[Source material]
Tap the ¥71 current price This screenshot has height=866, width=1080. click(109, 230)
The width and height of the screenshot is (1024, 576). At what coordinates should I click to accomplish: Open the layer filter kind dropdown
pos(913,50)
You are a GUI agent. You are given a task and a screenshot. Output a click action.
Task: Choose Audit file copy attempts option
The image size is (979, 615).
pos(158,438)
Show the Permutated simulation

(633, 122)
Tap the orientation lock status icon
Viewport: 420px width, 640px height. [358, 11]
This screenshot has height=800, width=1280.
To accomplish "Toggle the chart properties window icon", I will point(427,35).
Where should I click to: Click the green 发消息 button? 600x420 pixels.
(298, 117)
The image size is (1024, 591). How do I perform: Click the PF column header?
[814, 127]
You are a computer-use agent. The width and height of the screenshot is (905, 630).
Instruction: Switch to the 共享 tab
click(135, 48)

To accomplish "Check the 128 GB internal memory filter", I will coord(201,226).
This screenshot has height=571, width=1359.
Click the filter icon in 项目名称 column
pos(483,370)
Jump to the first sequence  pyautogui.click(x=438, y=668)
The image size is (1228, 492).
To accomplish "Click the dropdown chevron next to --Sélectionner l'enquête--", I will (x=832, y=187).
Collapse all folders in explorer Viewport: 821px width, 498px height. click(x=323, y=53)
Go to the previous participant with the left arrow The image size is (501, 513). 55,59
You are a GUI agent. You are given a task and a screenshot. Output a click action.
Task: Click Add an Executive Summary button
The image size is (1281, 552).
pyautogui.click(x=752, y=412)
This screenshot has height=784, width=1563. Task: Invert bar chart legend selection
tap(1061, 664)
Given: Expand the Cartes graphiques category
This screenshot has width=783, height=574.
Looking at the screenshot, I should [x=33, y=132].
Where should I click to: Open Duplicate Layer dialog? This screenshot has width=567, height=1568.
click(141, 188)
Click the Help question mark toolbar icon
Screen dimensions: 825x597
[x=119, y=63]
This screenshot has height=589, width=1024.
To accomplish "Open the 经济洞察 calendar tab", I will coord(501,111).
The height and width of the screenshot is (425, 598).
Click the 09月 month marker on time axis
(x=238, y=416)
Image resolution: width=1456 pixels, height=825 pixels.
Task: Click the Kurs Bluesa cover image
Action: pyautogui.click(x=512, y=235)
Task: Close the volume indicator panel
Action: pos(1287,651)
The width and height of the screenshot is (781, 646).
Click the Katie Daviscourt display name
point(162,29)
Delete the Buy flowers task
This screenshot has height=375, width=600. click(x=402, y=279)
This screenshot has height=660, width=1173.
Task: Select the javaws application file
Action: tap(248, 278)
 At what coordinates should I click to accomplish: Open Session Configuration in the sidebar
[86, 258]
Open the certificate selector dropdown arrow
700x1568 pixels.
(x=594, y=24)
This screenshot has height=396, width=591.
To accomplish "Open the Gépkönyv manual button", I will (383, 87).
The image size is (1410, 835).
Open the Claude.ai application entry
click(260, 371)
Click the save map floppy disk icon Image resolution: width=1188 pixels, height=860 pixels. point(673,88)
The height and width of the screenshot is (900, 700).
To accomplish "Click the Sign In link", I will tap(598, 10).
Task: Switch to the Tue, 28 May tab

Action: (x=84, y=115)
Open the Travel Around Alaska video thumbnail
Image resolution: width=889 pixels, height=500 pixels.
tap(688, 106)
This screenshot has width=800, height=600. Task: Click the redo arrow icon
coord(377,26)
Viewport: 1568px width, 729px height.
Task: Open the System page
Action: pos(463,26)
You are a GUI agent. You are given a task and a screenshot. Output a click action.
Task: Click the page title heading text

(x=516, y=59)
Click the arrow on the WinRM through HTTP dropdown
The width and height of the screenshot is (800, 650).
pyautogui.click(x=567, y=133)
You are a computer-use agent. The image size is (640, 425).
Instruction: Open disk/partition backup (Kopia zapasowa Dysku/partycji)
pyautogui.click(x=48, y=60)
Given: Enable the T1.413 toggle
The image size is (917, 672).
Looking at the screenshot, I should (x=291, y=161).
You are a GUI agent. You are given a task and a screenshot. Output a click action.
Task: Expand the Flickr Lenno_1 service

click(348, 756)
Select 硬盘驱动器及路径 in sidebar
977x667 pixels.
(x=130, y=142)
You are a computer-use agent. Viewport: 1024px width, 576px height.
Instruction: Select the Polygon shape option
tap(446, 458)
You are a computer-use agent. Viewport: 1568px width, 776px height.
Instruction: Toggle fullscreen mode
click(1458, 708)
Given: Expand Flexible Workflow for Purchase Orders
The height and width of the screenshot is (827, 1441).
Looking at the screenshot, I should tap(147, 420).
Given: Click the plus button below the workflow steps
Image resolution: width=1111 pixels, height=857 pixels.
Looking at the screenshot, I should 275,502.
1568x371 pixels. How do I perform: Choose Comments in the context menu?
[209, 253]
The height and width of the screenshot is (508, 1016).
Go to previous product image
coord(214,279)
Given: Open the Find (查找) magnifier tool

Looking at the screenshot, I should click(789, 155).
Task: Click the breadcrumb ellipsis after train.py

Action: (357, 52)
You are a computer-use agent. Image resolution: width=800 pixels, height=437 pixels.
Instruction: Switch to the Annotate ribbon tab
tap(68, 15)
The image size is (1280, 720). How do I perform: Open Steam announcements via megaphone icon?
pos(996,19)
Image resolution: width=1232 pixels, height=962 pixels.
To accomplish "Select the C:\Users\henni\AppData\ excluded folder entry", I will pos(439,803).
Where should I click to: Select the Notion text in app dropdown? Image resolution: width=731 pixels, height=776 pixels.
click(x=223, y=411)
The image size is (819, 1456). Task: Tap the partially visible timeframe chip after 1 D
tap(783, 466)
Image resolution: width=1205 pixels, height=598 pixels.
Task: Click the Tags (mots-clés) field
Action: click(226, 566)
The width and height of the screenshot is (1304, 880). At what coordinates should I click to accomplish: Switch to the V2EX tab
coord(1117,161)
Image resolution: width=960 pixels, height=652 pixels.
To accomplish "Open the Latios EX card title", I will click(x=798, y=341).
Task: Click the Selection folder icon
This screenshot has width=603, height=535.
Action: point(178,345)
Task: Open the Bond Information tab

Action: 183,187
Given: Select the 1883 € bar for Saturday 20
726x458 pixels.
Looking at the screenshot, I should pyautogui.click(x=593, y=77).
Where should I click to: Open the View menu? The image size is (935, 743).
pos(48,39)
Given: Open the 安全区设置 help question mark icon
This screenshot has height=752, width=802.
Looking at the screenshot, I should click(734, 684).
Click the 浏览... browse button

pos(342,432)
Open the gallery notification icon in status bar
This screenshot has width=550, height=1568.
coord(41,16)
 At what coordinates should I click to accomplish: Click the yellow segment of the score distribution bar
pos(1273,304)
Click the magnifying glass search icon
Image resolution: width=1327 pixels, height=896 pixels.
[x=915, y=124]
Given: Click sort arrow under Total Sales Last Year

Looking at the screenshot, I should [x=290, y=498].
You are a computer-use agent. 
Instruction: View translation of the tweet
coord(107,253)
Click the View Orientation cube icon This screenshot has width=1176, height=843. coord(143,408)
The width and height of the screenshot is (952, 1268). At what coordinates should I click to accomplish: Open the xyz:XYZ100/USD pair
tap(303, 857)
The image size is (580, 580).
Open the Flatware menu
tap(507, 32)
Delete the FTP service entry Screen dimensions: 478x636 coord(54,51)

[Your objective] Reproduce all of the entries word for word. Omit nothing.

[Response area]
Tap the ¥71 current price This screenshot has height=866, width=1080. click(109, 230)
The width and height of the screenshot is (1024, 576). At what coordinates should I click to accomplish: Open the layer filter kind dropdown
pos(913,50)
You are a GUI agent. You are given a task and a screenshot. Output a click action.
Task: Choose Audit file copy attempts option
The image size is (979, 615).
pos(158,438)
Show the Permutated simulation

(633, 122)
Tap the orientation lock status icon
Viewport: 420px width, 640px height. [358, 11]
This screenshot has height=800, width=1280.
To accomplish "Toggle the chart properties window icon", I will point(427,35).
Where should I click to: Click the green 发消息 button? 600x420 pixels.
(298, 117)
The image size is (1024, 591). How do I perform: Click the PF column header?
[814, 127]
You are a computer-use agent. The width and height of the screenshot is (905, 630).
Instruction: Switch to the 共享 tab
click(135, 48)

To accomplish "Check the 128 GB internal memory filter", I will coord(201,226).
This screenshot has height=571, width=1359.
Click the filter icon in 项目名称 column
pos(483,370)
Jump to the first sequence  pyautogui.click(x=438, y=668)
The image size is (1228, 492).
To accomplish "Click the dropdown chevron next to --Sélectionner l'enquête--", I will (x=832, y=187).
Collapse all folders in explorer Viewport: 821px width, 498px height. click(x=323, y=53)
Go to the previous participant with the left arrow The image size is (501, 513). 55,59
You are a GUI agent. You are given a task and a screenshot. Output a click action.
Task: Click Add an Executive Summary button
The image size is (1281, 552).
pyautogui.click(x=752, y=412)
This screenshot has height=784, width=1563. Task: Invert bar chart legend selection
tap(1061, 664)
Given: Expand the Cartes graphiques category
This screenshot has width=783, height=574.
Looking at the screenshot, I should [x=33, y=132].
Where should I click to: Open Duplicate Layer dialog? This screenshot has width=567, height=1568.
click(141, 188)
Click the Help question mark toolbar icon
Screen dimensions: 825x597
[x=119, y=63]
This screenshot has height=589, width=1024.
To accomplish "Open the 经济洞察 calendar tab", I will coord(501,111).
The height and width of the screenshot is (425, 598).
Click the 09月 month marker on time axis
(x=238, y=416)
Image resolution: width=1456 pixels, height=825 pixels.
Task: Click the Kurs Bluesa cover image
Action: pyautogui.click(x=512, y=235)
Task: Close the volume indicator panel
Action: pos(1287,651)
The width and height of the screenshot is (781, 646).
Click the Katie Daviscourt display name
point(162,29)
Delete the Buy flowers task
This screenshot has height=375, width=600. click(x=402, y=279)
This screenshot has height=660, width=1173.
Task: Select the javaws application file
Action: tap(248, 278)
 At what coordinates should I click to accomplish: Open Session Configuration in the sidebar
[86, 258]
Open the certificate selector dropdown arrow
700x1568 pixels.
(x=594, y=24)
This screenshot has height=396, width=591.
To accomplish "Open the Gépkönyv manual button", I will (383, 87).
The image size is (1410, 835).
Open the Claude.ai application entry
click(260, 371)
Click the save map floppy disk icon Image resolution: width=1188 pixels, height=860 pixels. point(673,88)
The height and width of the screenshot is (900, 700).
To accomplish "Click the Sign In link", I will tap(598, 10).
Task: Switch to the Tue, 28 May tab

Action: (x=84, y=115)
Open the Travel Around Alaska video thumbnail
Image resolution: width=889 pixels, height=500 pixels.
tap(688, 106)
This screenshot has width=800, height=600. Task: Click the redo arrow icon
coord(377,26)
Viewport: 1568px width, 729px height.
Task: Open the System page
Action: pos(463,26)
You are a GUI agent. You are given a task and a screenshot. Output a click action.
Task: Click the page title heading text

(x=516, y=59)
Click the arrow on the WinRM through HTTP dropdown
The width and height of the screenshot is (800, 650).
pyautogui.click(x=567, y=133)
You are a computer-use agent. The image size is (640, 425).
Instruction: Open disk/partition backup (Kopia zapasowa Dysku/partycji)
pyautogui.click(x=48, y=60)
Given: Enable the T1.413 toggle
The image size is (917, 672).
Looking at the screenshot, I should (x=291, y=161).
You are a GUI agent. You are given a task and a screenshot. Output a click action.
Task: Expand the Flickr Lenno_1 service

click(348, 756)
Select 硬盘驱动器及路径 in sidebar
977x667 pixels.
(x=130, y=142)
You are a computer-use agent. Viewport: 1024px width, 576px height.
Instruction: Select the Polygon shape option
tap(446, 458)
You are a computer-use agent. Viewport: 1568px width, 776px height.
Instruction: Toggle fullscreen mode
click(1458, 708)
Given: Expand Flexible Workflow for Purchase Orders
The height and width of the screenshot is (827, 1441).
Looking at the screenshot, I should tap(147, 420).
Given: Click the plus button below the workflow steps
Image resolution: width=1111 pixels, height=857 pixels.
Looking at the screenshot, I should 275,502.
1568x371 pixels. How do I perform: Choose Comments in the context menu?
[209, 253]
The height and width of the screenshot is (508, 1016).
Go to previous product image
coord(214,279)
Given: Open the Find (查找) magnifier tool

Looking at the screenshot, I should click(789, 155).
Task: Click the breadcrumb ellipsis after train.py

Action: (357, 52)
You are a computer-use agent. Image resolution: width=800 pixels, height=437 pixels.
Instruction: Switch to the Annotate ribbon tab
tap(68, 15)
The image size is (1280, 720). How do I perform: Open Steam announcements via megaphone icon?
pos(996,19)
Image resolution: width=1232 pixels, height=962 pixels.
To accomplish "Select the C:\Users\henni\AppData\ excluded folder entry", I will pos(439,803).
Where should I click to: Select the Notion text in app dropdown? Image resolution: width=731 pixels, height=776 pixels.
click(x=223, y=411)
The image size is (819, 1456). Task: Tap the partially visible timeframe chip after 1 D
tap(783, 466)
Image resolution: width=1205 pixels, height=598 pixels.
Task: Click the Tags (mots-clés) field
Action: click(226, 566)
The width and height of the screenshot is (1304, 880). At what coordinates should I click to accomplish: Switch to the V2EX tab
coord(1117,161)
Image resolution: width=960 pixels, height=652 pixels.
To accomplish "Open the Latios EX card title", I will click(x=798, y=341).
Task: Click the Selection folder icon
This screenshot has width=603, height=535.
Action: point(178,345)
Task: Open the Bond Information tab

Action: 183,187
Given: Select the 1883 € bar for Saturday 20
726x458 pixels.
Looking at the screenshot, I should pyautogui.click(x=593, y=77).
Where should I click to: Open the View menu? The image size is (935, 743).
pos(48,39)
Given: Open the 安全区设置 help question mark icon
This screenshot has height=752, width=802.
Looking at the screenshot, I should click(734, 684).
Click the 浏览... browse button

pos(342,432)
Open the gallery notification icon in status bar
This screenshot has width=550, height=1568.
coord(41,16)
 At what coordinates should I click to accomplish: Click the yellow segment of the score distribution bar
pos(1273,304)
Click the magnifying glass search icon
Image resolution: width=1327 pixels, height=896 pixels.
[x=915, y=124]
Given: Click sort arrow under Total Sales Last Year

Looking at the screenshot, I should [x=290, y=498].
You are a computer-use agent. 
Instruction: View translation of the tweet
coord(107,253)
Click the View Orientation cube icon This screenshot has width=1176, height=843. coord(143,408)
The width and height of the screenshot is (952, 1268). At what coordinates should I click to accomplish: Open the xyz:XYZ100/USD pair
tap(303, 857)
The image size is (580, 580).
Open the Flatware menu
tap(507, 32)
Delete the FTP service entry Screen dimensions: 478x636 coord(54,51)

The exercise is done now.